____ Records for the exercise
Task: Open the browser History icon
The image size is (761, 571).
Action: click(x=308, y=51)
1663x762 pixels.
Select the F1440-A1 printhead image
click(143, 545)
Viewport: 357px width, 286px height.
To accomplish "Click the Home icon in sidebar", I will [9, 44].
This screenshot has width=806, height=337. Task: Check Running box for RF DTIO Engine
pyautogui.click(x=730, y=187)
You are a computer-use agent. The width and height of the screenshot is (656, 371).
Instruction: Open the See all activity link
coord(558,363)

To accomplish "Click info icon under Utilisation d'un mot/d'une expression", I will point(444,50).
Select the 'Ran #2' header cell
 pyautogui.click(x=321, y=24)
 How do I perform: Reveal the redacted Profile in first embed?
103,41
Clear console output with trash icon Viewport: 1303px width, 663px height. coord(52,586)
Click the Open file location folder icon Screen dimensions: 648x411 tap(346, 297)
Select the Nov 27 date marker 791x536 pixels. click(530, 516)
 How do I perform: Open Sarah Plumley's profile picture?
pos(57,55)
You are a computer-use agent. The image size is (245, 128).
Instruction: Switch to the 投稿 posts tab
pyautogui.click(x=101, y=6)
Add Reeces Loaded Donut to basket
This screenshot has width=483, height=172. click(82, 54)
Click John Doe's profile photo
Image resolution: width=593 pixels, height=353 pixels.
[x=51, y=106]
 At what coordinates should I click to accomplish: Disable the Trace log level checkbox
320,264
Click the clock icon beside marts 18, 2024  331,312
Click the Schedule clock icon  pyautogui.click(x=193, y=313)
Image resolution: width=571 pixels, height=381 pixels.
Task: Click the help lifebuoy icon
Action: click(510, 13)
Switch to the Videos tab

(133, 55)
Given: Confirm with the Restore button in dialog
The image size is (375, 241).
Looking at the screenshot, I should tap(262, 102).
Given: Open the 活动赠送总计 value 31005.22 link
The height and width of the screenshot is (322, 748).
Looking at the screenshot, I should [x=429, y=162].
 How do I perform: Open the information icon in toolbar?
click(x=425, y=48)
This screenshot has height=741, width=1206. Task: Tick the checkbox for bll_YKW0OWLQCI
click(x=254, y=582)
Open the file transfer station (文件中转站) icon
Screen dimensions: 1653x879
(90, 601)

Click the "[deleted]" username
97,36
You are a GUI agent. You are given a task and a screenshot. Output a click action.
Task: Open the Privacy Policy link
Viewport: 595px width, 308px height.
________
● **What the task asks**: Which lines in the records contain the word "Viewport"? Copy each one.

● **Exercise result**:
Viewport: 357px width, 286px height.
Clear console output with trash icon Viewport: 1303px width, 663px height. coord(52,586)
Viewport: 595px width, 308px height.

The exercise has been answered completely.